По счастью, хоть с пассажирами забот не было — с теми, кто между палубами располагался (конструкция давала такую возможность): подхватили свое барахлишко и — марш наверх: бледные, что твои каторжники, зато шагали не пикнув и в образцовом порядке. Не могу не упомянуть здесь об этом, потому как стойкость бедного люда потрясает. Эти люди суровы и неколебимы, свыклись с жизненными невзгодами, опасностями и ударами, кои прочая часть человечества воспринимает как незаслуженные да несправедливые. Нет уж, моему сердцу бедняки милей. Впрочем, сейчас речь о другом.
Понапрасну открывал я одну за другой забитые трубы — хоть бы полыхнуло где, тогда можно бы сообразить, где он, очаг возгорания, — но тщетно: отовсюду валил густой, черный дым, точно ощерившийся зверь. Видимости — никакой, правда, и лампы внизу все до одной погасли, да и от фонарей ручных в таких случаях толку никакого, и все-таки матросы стояли как вкопанные, насмерть. Задыхаясь, с хрипом силились ухватить хоть глоток воздуха из вентиляционных отверстий. Судно захлебывалось водою и плавилось в огне.
Все мои усилия сводились к тому, чтобы, как можно скорей, отгородить грузовой отсек, поэтому все, что попадалось под руку, велел сбрасывать в море. Я всегда досконально знаю все про свой груз — какой он формы, размера, где размещается, главная забота моя поддерживать баланс, а потому не экономил на канатах да талях, так что и от меня какой-никакой прок был. Да и в голове постепенно начало проясняться — стоит ли вдаваться в подробности?

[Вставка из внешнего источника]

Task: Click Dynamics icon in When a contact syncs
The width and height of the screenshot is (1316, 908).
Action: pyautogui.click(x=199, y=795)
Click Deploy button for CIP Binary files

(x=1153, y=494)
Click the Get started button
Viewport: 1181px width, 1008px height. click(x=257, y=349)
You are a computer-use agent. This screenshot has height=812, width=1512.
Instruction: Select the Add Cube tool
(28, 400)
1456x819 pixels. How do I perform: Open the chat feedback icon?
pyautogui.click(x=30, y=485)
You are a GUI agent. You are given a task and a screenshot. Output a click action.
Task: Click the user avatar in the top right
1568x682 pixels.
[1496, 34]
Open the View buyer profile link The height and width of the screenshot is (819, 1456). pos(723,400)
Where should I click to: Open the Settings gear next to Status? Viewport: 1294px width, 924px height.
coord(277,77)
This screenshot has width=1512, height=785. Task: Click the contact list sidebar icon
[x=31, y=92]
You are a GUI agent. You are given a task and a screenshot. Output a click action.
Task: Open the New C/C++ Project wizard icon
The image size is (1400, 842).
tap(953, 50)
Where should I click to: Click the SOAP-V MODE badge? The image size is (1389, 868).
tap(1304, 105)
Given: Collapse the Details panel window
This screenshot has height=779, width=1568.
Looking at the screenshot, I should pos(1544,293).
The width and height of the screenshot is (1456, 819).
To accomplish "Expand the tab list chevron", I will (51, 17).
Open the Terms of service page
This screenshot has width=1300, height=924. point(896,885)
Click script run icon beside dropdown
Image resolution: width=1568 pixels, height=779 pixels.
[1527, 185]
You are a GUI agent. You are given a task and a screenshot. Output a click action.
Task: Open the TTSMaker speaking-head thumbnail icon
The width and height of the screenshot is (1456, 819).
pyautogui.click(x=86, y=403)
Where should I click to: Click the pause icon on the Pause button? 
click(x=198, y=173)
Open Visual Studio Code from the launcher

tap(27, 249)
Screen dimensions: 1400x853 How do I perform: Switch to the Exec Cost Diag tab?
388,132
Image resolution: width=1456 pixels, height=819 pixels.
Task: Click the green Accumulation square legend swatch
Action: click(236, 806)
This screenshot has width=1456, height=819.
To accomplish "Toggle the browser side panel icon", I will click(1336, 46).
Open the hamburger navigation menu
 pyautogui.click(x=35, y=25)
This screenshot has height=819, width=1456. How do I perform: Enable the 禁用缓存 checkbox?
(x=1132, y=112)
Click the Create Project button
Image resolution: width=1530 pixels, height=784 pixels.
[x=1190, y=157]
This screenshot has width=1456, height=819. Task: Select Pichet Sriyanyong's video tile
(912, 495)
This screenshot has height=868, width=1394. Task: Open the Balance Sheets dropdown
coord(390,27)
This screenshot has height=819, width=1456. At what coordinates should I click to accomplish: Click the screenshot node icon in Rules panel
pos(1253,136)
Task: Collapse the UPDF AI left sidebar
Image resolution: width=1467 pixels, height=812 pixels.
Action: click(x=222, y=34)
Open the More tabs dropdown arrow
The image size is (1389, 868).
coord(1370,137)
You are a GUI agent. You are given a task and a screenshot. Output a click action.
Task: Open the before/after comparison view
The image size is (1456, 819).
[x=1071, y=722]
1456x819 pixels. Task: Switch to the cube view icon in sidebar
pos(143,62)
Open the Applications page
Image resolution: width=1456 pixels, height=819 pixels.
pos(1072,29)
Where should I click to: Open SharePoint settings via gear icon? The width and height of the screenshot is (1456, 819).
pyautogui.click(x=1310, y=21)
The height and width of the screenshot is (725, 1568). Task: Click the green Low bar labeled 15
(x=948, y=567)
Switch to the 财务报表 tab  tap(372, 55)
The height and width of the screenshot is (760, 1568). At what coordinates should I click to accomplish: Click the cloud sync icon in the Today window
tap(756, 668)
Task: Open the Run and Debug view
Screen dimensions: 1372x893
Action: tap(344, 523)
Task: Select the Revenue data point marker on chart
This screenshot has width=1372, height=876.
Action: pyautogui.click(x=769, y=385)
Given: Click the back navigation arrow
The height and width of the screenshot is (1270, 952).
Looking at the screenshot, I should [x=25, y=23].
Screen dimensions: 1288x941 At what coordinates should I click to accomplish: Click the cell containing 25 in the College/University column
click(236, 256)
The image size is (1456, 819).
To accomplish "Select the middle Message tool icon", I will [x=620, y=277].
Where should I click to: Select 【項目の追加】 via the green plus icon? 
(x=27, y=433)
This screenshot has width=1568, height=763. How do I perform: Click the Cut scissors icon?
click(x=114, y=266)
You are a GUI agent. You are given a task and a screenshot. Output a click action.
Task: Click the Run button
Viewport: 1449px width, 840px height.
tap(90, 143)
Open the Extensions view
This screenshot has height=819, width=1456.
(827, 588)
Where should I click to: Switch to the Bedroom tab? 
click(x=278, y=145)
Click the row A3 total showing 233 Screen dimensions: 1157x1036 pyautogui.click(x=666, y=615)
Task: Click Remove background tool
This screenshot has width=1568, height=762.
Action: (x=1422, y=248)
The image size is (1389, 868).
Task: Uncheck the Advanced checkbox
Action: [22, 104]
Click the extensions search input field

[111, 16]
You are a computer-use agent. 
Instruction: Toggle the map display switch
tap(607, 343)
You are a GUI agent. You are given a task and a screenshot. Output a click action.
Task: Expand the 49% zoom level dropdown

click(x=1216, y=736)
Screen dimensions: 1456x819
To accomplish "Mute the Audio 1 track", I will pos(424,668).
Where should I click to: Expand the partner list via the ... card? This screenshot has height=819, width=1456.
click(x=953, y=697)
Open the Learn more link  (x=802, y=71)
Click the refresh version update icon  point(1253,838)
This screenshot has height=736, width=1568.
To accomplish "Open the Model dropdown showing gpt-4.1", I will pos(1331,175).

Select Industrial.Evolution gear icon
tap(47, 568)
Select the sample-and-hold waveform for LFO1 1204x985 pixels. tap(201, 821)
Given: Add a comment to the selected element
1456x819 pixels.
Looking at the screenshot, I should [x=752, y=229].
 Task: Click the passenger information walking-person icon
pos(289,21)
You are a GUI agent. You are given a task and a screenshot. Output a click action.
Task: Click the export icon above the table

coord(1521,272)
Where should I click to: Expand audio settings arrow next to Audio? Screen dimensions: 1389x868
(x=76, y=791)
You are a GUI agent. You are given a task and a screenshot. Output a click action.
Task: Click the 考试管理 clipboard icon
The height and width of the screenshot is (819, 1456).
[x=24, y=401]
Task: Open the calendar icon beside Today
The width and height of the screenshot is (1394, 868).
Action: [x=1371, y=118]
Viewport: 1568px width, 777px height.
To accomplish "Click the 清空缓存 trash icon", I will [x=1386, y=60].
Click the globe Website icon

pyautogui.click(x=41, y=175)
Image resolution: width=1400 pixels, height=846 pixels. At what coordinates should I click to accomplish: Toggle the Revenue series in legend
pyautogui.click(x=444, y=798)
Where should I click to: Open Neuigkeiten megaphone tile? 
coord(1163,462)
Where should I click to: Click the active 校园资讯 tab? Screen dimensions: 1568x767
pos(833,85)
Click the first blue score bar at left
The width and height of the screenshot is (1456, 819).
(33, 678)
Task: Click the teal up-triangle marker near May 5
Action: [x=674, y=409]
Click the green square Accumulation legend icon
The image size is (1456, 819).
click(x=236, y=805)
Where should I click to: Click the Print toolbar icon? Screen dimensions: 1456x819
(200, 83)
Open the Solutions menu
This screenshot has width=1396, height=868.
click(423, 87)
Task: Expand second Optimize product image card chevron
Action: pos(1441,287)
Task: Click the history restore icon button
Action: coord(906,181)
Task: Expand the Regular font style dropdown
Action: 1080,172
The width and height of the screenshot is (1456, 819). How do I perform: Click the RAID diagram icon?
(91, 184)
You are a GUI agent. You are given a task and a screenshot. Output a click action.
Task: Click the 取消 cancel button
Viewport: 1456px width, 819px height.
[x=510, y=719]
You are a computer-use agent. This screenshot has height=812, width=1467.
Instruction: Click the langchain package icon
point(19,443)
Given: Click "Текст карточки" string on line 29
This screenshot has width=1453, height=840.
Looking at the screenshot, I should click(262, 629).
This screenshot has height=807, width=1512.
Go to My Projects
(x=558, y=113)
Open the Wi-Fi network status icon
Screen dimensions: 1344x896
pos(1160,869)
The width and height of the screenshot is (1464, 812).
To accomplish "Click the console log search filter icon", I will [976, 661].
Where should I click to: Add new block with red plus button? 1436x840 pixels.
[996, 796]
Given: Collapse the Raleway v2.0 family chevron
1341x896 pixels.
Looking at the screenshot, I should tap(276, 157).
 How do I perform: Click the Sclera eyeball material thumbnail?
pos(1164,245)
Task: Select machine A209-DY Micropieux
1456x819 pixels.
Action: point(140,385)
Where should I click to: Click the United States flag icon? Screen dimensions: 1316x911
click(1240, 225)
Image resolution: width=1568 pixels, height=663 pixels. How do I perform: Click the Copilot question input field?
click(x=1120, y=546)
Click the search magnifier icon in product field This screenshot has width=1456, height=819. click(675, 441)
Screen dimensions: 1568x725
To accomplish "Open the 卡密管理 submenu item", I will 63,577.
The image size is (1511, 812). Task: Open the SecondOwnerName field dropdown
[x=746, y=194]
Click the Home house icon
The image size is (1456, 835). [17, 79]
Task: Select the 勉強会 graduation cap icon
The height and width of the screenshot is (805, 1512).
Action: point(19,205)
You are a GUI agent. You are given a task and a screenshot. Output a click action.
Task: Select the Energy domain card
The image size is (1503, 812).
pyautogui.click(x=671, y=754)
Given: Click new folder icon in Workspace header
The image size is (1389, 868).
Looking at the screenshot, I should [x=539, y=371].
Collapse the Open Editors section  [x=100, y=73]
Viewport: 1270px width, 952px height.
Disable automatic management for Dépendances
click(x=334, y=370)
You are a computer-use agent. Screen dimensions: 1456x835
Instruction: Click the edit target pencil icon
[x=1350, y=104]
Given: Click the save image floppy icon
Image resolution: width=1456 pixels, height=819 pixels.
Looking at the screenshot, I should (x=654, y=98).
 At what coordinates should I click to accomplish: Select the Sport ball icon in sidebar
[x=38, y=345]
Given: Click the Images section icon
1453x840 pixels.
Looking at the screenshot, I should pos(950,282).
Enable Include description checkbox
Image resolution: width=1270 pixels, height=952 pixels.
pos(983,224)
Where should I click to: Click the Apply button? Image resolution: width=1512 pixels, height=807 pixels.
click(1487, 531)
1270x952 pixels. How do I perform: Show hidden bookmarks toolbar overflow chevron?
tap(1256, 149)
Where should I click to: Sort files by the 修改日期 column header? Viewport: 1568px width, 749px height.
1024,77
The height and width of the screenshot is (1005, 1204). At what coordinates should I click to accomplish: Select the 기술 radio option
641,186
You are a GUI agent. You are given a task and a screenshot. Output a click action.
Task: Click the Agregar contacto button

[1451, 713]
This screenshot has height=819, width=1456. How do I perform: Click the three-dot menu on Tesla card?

В результате из переднего отсека вскоре повалил уже не столько дым, сколько пар.
К этому моменту засуетились и наши пассажиры из благородных.
— Что стряслось, капитан? Отчего это у вас тут такая жарища? — посыпались отовсюду вопросы, словно мозги у людей пошли наперекосяк или же не хотелось верить собственным глазам.
— Пожар! Горим! — вскрикнул кто-то на трапе, и кого-то осенило ударить в колокол.
— Этого еще не хватало! — Тут-то уж я окончательно пришел в себя.